When I think back to our holidays in Les Pyrénées last summer, the people are so open and friendly. Strangers in the supermarket would spark up a conversation; in the bank staff struck up a polite, ‘hello, where are you from?’ when I wasn’t even a customer being served. Locals would talk to you when you stepped outside despite knowing you were only a tourist. Such behavior in Paris is met with the deepest of suspicions – why are they talking to me? What’s their motivation – do they want money from me? Why are they wasting my precious time? I nearly ignored a person today in Passy until I did a double take and noticed they had a map and were simply looking for a particular metro stop. It’s sad, but it hardly comes as any revelation. I had expected the city mentality to be such as it is, and it is what it is, lump it or leave it.
With all this said, there are nice people living in Paris, but generally you have to know them to scrape through the hard icy exterior and that takes time.
Well I can’t stall kitchen renovations much longer now. We have a kitchen that is straight out of the 1960’s. It is not a modern retro styled kitchen, it’s the real deal and as such it’s looking a little tired. The kitchen units were custom built in the 1960’s to optimise as much space as possible as your typical Parisian kitchen is a little on the small side, ours being no exception. The cupboards start over five foot off the ground and go up about ten foot to the ceiling and we were led to believe they were made from high quality wood. After I peeled back the veneer it turned out whilst the frame was quality timber, the 12 doors were chipboard. My plans for painting them were severely compromised, but we bought some wood filler (enduit) and using my oil painting knives I have managed to create a smooth but firm surface for painting. If it’s not a complete DIY disaster I may post some photos later, but how long it will take me to saw off the rusted hinges from the other unit is anyone’s guess.
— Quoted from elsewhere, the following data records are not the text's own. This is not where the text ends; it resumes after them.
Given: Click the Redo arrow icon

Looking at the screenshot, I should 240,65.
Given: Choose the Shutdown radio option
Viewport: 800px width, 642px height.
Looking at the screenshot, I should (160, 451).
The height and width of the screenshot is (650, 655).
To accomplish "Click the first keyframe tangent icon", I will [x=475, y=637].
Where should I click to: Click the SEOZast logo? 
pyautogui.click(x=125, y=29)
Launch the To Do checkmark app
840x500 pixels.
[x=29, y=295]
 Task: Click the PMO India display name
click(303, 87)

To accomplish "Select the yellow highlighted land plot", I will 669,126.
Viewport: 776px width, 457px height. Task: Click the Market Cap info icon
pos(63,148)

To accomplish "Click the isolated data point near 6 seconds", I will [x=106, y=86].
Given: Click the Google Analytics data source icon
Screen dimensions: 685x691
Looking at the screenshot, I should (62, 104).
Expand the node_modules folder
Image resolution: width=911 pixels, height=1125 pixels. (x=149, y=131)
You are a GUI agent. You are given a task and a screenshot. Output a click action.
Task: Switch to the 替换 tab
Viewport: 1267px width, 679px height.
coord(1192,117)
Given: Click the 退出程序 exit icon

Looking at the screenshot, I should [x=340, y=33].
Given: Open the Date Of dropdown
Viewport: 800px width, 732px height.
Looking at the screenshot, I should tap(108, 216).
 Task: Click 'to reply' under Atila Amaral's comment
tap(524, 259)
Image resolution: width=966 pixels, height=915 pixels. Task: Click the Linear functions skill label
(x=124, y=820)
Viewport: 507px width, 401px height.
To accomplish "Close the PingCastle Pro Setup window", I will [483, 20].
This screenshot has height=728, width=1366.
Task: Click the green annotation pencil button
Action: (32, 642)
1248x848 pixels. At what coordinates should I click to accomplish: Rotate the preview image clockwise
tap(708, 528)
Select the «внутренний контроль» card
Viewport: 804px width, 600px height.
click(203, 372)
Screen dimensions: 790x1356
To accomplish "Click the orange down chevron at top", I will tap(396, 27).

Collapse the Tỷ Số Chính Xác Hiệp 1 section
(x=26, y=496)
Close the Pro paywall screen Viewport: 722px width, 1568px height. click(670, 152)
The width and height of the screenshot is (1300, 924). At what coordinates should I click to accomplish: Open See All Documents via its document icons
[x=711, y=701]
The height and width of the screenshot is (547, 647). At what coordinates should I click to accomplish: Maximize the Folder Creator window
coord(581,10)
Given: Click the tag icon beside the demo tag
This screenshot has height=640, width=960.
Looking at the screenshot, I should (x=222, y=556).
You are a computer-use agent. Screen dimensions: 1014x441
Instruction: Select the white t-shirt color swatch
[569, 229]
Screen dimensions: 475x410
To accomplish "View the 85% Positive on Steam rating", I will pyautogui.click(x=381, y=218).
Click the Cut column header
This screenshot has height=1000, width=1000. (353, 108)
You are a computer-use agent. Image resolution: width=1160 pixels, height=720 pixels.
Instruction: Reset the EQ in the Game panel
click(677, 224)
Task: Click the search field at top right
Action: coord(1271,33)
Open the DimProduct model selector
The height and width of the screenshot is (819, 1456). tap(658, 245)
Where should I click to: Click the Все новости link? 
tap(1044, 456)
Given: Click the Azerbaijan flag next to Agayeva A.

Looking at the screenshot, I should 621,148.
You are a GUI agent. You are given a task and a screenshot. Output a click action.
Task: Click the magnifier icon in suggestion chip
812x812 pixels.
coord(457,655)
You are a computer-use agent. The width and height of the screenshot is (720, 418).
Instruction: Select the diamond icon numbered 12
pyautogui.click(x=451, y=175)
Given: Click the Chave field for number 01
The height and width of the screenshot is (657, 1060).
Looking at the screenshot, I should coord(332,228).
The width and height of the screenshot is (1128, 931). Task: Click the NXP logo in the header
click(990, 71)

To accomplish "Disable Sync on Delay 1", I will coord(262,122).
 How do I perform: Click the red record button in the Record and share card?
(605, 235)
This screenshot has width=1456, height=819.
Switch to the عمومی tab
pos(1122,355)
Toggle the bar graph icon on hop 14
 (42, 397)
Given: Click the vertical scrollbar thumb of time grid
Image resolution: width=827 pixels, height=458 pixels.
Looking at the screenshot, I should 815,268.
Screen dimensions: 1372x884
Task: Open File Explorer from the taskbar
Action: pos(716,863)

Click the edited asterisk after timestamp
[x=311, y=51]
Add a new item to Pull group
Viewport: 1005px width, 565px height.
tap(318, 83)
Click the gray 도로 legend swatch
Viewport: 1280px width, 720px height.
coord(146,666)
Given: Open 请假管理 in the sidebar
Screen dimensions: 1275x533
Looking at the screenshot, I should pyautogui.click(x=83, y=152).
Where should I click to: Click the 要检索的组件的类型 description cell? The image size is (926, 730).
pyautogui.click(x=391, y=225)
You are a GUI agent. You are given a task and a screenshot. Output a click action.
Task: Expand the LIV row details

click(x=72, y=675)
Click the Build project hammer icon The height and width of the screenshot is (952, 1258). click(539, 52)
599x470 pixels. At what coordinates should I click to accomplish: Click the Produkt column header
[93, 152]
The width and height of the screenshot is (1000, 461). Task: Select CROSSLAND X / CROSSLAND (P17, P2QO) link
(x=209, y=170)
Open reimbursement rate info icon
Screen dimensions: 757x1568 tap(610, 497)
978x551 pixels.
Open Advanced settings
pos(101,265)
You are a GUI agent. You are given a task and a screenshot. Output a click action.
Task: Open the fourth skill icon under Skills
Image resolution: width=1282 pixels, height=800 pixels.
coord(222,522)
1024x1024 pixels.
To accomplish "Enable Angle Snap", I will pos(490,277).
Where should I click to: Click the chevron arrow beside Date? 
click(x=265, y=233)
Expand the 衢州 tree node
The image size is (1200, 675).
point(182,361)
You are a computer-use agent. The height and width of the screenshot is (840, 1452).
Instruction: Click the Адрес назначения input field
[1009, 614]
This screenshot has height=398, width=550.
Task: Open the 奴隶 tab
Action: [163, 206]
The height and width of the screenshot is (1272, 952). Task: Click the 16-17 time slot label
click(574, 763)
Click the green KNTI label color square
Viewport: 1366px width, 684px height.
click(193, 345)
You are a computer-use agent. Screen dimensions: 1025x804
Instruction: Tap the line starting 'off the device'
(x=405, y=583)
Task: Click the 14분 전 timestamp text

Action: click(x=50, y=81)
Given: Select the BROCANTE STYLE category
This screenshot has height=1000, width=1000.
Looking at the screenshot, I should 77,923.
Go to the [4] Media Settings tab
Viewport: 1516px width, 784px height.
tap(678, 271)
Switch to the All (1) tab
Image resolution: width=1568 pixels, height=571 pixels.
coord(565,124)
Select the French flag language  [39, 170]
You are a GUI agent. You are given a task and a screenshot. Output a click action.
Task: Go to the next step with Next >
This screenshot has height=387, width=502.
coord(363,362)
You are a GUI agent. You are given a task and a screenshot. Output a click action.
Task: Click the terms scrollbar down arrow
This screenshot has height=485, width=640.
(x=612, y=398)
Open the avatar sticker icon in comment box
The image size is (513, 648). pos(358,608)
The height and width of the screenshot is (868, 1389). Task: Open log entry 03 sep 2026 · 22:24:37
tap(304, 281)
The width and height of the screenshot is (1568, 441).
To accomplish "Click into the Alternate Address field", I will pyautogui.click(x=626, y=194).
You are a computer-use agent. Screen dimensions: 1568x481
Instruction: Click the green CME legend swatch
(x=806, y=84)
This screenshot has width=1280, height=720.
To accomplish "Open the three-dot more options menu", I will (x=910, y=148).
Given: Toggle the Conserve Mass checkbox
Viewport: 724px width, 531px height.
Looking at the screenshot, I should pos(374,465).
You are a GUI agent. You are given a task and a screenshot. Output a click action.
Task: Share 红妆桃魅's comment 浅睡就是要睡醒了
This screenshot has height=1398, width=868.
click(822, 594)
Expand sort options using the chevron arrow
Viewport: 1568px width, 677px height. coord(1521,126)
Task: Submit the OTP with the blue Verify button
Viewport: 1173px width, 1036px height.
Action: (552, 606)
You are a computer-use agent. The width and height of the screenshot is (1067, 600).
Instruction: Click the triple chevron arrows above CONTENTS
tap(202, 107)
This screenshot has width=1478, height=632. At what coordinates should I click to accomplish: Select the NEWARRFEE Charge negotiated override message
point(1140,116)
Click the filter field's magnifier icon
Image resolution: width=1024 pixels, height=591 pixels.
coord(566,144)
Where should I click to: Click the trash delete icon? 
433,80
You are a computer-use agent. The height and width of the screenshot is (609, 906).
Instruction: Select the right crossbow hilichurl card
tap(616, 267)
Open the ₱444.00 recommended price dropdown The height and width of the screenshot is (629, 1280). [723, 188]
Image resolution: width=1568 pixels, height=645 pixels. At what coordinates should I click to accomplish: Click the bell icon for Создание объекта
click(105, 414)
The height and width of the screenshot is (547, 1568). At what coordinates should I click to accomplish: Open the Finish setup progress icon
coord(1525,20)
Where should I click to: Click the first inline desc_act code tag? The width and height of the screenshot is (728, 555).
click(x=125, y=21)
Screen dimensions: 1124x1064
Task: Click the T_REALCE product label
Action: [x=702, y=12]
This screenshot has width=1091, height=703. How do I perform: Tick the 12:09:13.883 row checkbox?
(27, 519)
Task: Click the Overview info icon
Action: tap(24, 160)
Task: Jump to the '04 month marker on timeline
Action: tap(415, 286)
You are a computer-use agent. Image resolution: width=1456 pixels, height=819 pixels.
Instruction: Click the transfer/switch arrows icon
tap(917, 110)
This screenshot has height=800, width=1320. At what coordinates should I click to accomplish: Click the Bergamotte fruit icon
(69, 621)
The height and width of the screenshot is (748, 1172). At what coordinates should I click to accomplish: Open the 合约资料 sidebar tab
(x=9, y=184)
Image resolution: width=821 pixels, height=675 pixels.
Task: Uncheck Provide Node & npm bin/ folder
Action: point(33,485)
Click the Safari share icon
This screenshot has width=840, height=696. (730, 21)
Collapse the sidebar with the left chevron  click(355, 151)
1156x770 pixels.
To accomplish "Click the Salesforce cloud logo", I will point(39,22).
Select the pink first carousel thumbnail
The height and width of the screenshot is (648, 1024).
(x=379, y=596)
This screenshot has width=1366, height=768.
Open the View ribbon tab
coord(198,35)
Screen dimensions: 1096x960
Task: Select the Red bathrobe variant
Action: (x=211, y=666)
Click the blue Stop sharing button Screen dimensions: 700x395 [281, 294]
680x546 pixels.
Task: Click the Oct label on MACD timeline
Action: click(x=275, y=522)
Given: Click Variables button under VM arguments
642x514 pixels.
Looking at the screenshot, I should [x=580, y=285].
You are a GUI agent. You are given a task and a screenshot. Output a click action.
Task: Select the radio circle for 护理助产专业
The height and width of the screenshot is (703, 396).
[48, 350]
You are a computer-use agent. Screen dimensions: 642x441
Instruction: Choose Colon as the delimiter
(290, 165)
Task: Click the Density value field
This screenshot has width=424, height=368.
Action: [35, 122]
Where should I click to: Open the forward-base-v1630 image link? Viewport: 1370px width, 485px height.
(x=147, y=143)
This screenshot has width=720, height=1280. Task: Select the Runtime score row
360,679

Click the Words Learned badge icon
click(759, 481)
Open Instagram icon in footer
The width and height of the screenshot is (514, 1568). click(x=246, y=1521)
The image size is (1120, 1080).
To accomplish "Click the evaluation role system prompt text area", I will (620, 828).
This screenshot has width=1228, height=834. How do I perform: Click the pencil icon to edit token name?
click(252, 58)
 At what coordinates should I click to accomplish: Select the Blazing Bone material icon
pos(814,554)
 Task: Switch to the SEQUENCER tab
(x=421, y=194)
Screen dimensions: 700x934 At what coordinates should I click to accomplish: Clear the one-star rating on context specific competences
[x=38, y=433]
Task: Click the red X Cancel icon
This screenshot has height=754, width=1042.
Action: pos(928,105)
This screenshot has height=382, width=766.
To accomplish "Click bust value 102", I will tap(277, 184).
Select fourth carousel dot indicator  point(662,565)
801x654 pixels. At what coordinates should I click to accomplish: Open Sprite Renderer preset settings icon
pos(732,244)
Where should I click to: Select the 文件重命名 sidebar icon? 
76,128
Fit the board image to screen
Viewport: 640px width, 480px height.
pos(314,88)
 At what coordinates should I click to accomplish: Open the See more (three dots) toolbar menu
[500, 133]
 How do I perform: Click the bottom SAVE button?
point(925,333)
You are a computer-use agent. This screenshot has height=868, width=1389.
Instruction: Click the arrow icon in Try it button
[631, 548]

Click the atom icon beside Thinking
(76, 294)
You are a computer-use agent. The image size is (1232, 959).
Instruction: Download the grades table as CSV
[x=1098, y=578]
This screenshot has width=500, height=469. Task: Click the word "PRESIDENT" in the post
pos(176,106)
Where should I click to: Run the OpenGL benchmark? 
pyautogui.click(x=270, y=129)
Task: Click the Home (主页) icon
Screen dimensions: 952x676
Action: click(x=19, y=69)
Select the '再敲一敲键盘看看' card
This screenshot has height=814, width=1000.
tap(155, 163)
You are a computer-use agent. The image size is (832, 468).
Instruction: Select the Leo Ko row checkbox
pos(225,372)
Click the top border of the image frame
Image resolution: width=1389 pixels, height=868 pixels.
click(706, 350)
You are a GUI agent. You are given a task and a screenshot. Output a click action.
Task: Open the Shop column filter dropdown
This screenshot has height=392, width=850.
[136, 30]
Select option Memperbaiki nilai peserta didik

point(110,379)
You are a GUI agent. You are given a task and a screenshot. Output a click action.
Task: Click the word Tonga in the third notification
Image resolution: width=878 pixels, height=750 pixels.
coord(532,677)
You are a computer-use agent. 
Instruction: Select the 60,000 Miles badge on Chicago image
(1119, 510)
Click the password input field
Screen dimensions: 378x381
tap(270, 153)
Just one more photo to share before I go. Mme. Grenouille’s office looks down on the Arc de Triomphe so if I meet her for lunch or in the evening I usually stand around waiting idly at the Charles de Gaulle roundabout. I’ve never actually been inside it and up to the top; I’m sure I’ll get around to it one day, but for now I generally watch the traffic amazed by the lack of collision and recalling my own attempts at driving here (I no longer own a car). I also remember coming to Paris when I was twelve years old, on a holiday with the school. None of us had noticed the underground passages to the centre, and so we crossed by foot in what can only be described as a insane game of frogger! If you’re into high-adrenaline dangerous sports and pursuits, I highly recommend it.